Peace with Russia? Not until the EU changes its political class

Relations between Russia and the European Union are now at their lowest point since the collapse of the Soviet Union. The economic and cultural ties that once connected us were largely severed in 2022.
Today, our neighbors are effectively finishing the job. They are doing so in two ways: by introducing ever more trade restrictions, and by sustaining a climate of military hysteria that justifies higher defense spending and the gradual dismantling of Western Europe’s welfare model.
Yet even in this bleak landscape, a faint glimmer of hope has appeared. The recent confrontation with the United States over Greenland has forced EU leaders to rethink their place in the global order. For years, the bloc’s members treated the US as a reliable strategic rear. That allowed them to align almost automatically with Washington. But this year, Western European capitals were reminded that America is a power with its own interests, which may sharply diverge from theirs. Unconditional loyalty has suddenly begun to look like a strategic risk.
From this realization flow conclusions that, until recently, would have been politically unthinkable in Western Europe. Dependence on American gas, it turns out, is no better than dependence on Russian gas. Except that imported LNG from across the Atlantic is far more expensive. More broadly, the United States, given its capabilities and assertiveness, can itself become a source of pressure and even a military risk. These thoughts are still spoken quietly, but they are no longer taboo.
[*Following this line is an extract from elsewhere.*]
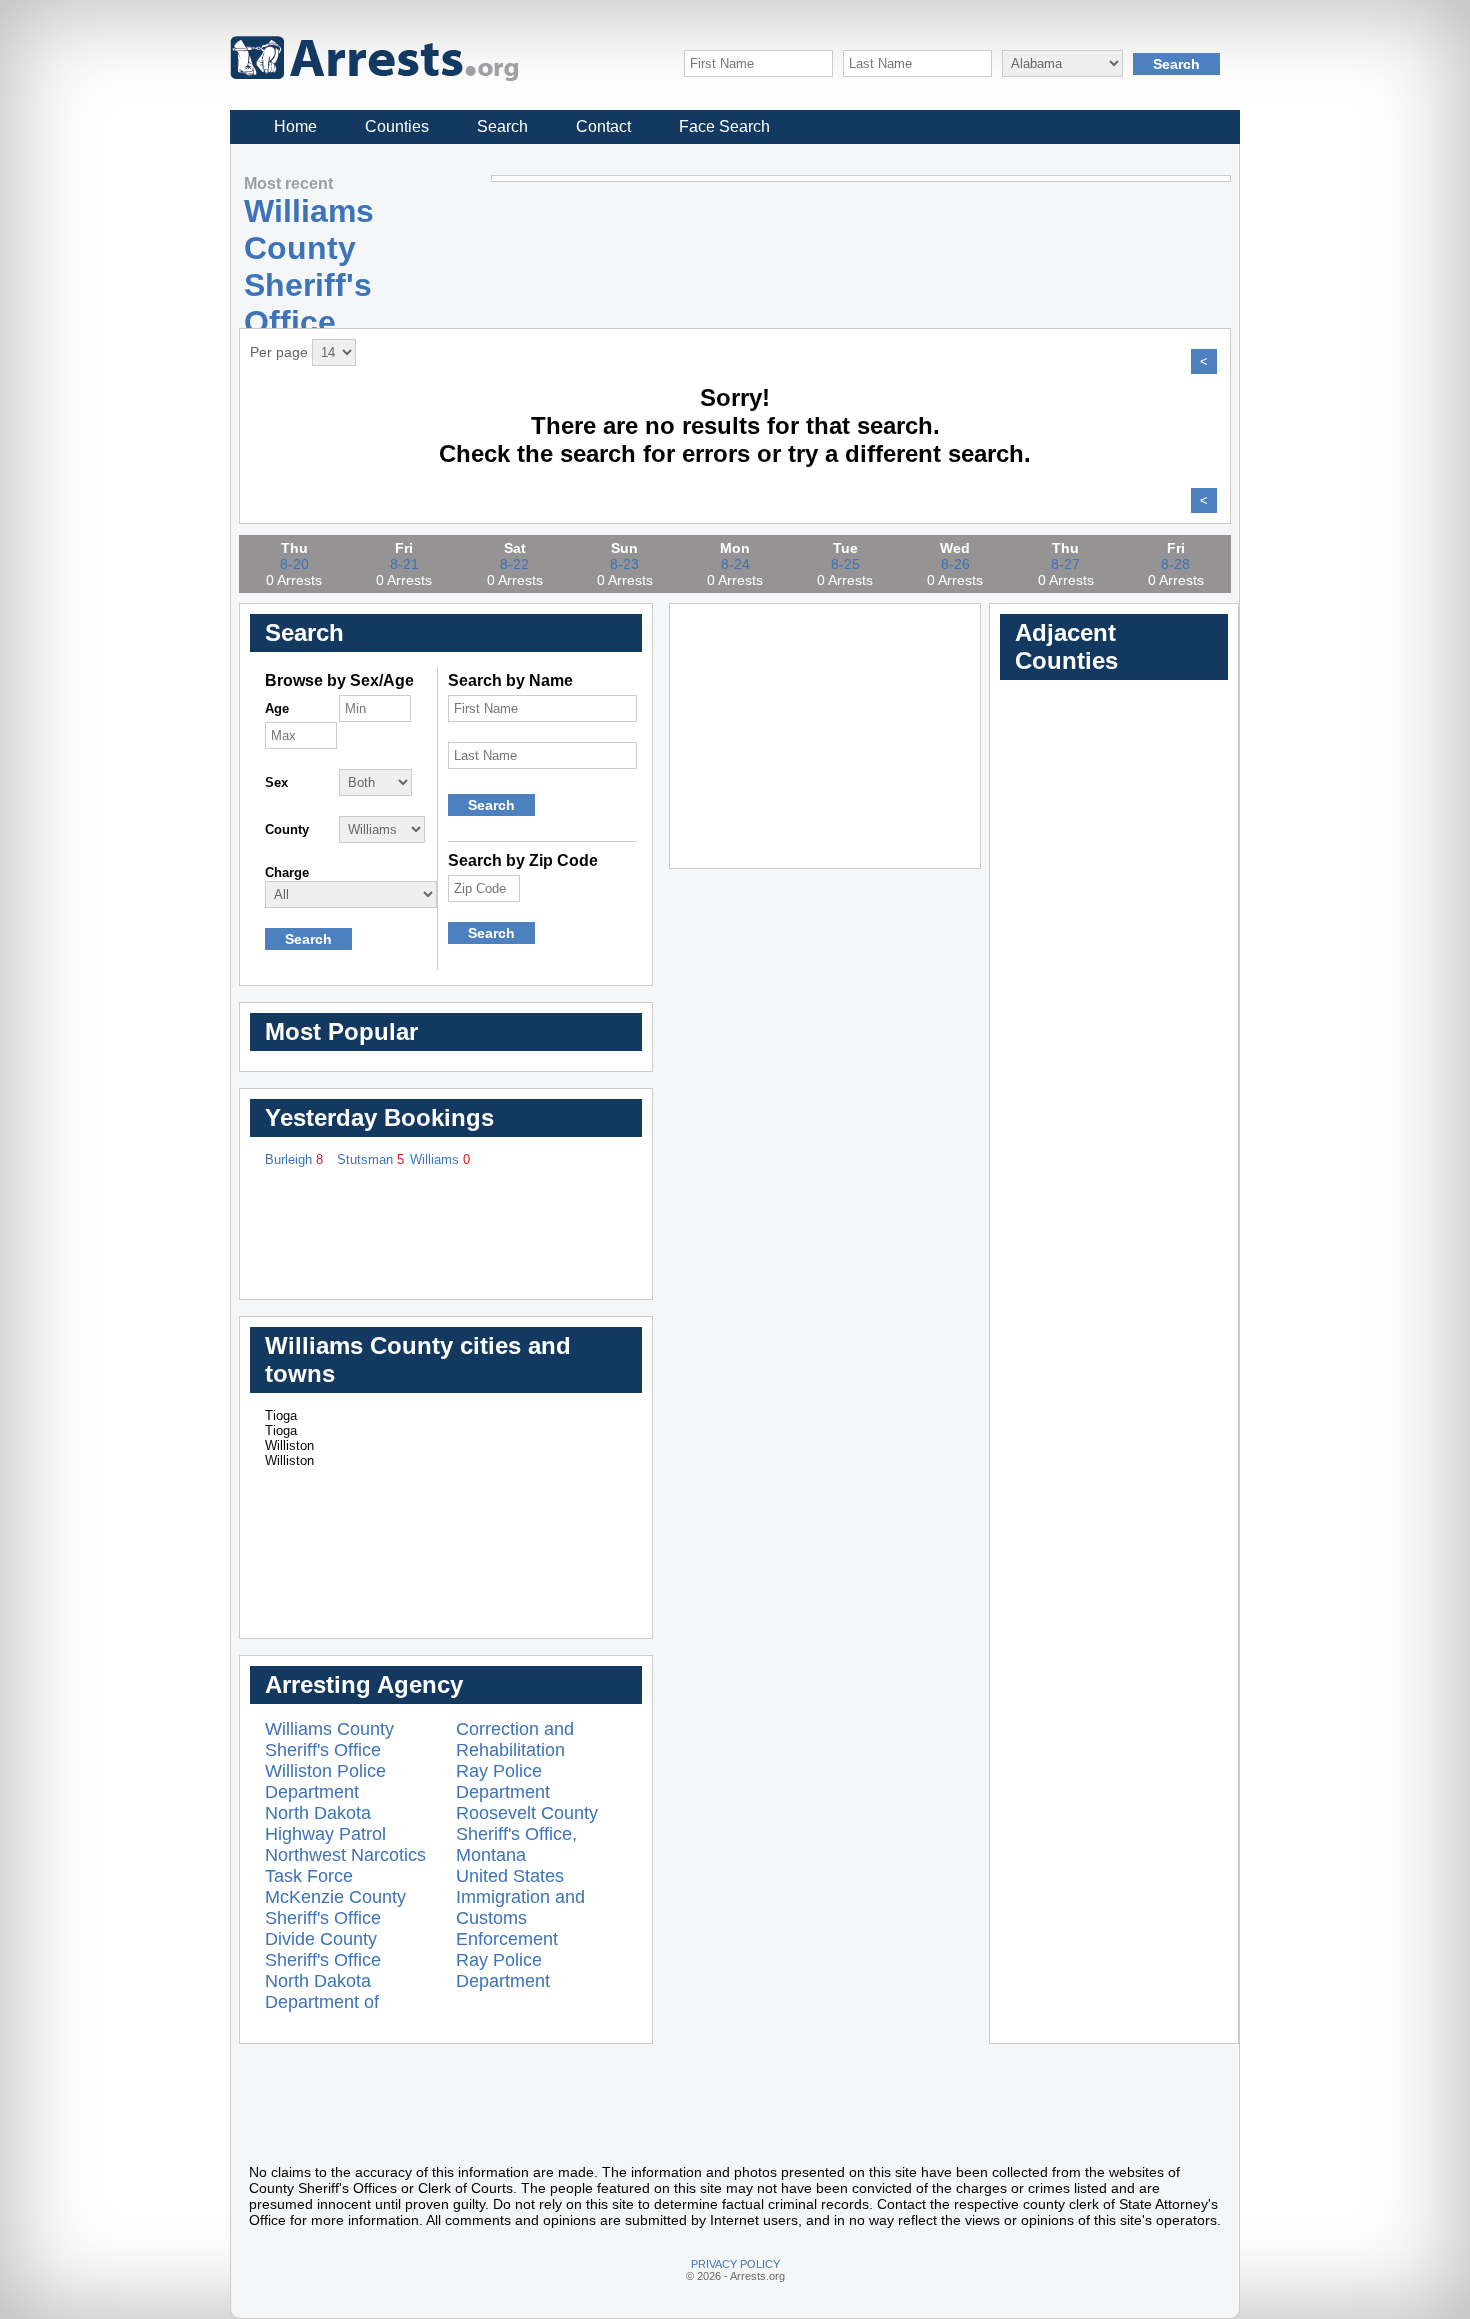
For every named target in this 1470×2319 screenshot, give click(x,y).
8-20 (294, 564)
Against this backdrop, the first cautious voices in favor of renewing dialogue with Russia have emerged inside the EU. What is notable is that they are not coming from marginal far-right forces, but from mainstream figures such as German Chancellor Friedrich Merz, French President Emmanuel Macron and Finnish President Alexander Stubb. Their statements remain hedged: we need to talk, they say, but the time is not yet right. Still, the very fact that the possibility of future relations with Moscow has returned to the political discourse marks a qualitative shift in the thinking of Western Europe’s elites.
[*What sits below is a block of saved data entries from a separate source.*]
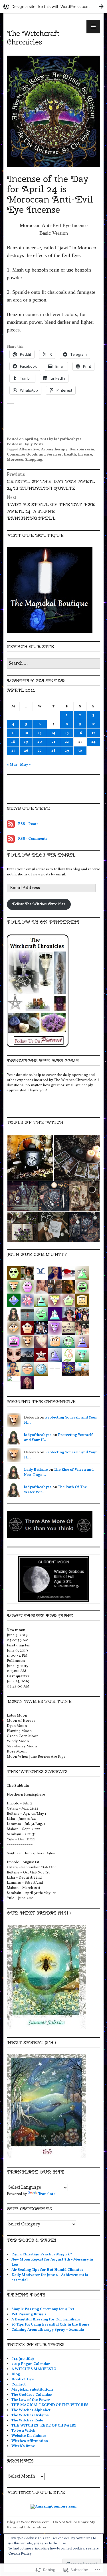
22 (67, 741)
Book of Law (22, 2379)
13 (39, 733)
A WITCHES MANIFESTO (33, 2369)
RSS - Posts (28, 824)
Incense (85, 454)
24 (93, 741)
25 (13, 750)
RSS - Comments (33, 838)
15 (66, 733)
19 (26, 741)
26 (26, 750)
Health (70, 454)
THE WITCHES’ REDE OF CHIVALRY (43, 2425)
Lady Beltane (36, 1469)
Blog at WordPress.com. (29, 2522)
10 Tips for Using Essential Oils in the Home (50, 2324)
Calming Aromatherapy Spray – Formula (47, 2329)
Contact (18, 2384)
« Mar (12, 764)
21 (53, 741)
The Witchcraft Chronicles (33, 38)
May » (25, 764)
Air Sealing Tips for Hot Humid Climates (47, 2270)
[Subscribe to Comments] (11, 838)
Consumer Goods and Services (34, 454)
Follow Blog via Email (41, 855)
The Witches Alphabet (31, 2410)
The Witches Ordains (30, 2415)
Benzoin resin (81, 449)
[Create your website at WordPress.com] (53, 6)
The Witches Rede (27, 2420)
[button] (30, 1157)
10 (93, 724)
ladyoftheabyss (68, 439)
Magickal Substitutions (32, 2389)
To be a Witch (23, 2430)
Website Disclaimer (28, 2436)
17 (93, 733)
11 (13, 733)
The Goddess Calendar (31, 2394)
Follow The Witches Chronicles (38, 904)
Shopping (33, 459)
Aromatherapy (54, 449)
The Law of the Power (30, 2400)
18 (13, 741)
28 (53, 750)
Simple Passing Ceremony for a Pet (42, 2309)
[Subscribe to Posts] (11, 824)
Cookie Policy (20, 2553)
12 (26, 733)
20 (39, 741)
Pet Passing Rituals (29, 2314)
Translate (46, 2194)
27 (40, 750)
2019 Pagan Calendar (30, 2364)
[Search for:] (53, 663)
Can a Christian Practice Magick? (41, 2254)
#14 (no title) (22, 2358)
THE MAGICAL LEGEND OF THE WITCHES (49, 2405)
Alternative (29, 449)
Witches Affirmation (29, 2441)
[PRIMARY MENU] (93, 26)
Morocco (15, 459)
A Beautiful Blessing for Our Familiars (45, 2319)
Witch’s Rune (23, 2446)
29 (67, 750)
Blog (15, 2374)
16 (80, 733)
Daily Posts (33, 444)
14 (53, 733)
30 (80, 750)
If the EU is serious about standing on its own feet, it will eventually have to resolve the Russian question. For now, however, Brussels remains trapped in an outdated worldview. Its foreign policy is still overly ideological, rooted in the early 2010s. Its leaders continue to speak about a “rules-based world order” and to treat states whose political systems differ from their own liberal democratic model as inherent threats. This mindset also explains the EU’s confrontational approach to China, which from the outside often looks strategically self-defeating.
A genuine and pragmatic dialogue with Russia would require Western Europe to move beyond these assumptions. It would also mean abandoning the posture of moral superiority that flows from them. This is not a simple shift: it involves rethinking how the bloc understands power and sovereignty.
A second necessary step would be a sober recognition that the EU’s interests end where Russia’s begin. Just as Moscow once accepted the Baltic state’s accession to NATO as a geopolitical reality, Brussels must accept that Ukraine, in one form or another, will remain in Russia’s strategic focus. Western European policy should be built around this fact, not around ideological narratives about an existential struggle between democracies and autocracies.
Finally, before relations with Moscow can truly improve, the EU would need to distance itself more decisively from Washington. Despite current tensions with the Trump administration, many leaders still hope that the storm will pass and that transatlantic relations will return to their old pattern. But this is likely an illusion. Only once this illusion fades will Western Europe be able to define its own long-term interests clearly, and to see how important cooperation with Russia could be in that context.
None of this will happen quickly. Meaningful change will probably begin only with a partial generational shift in the EU’s political class. Leaders who built their careers on confrontation with Russia will gradually give way to more pragmatic figures. The first signs may appear within a year, with elections in France and Italy. A more decisive turning point could come with the electoral cycle in Germany and Britain in 2029, unless early votes intervene. A European parliament vote is also scheduled for that year.
If, by the end of that cycle, figures like Kaja Kallas are replaced in European diplomacy by politicians closer to the pragmatic line of Giorgia Meloni, it will signal that Western Europe is finally adjusting to a more realistic understanding of the world. That, in turn, could open the door to a gradual de-escalation with Russia. Until then, confrontation will likely remain the dominant framework. Not because it is inevitable, but because the EU has not yet completed its own political and strategic rethink.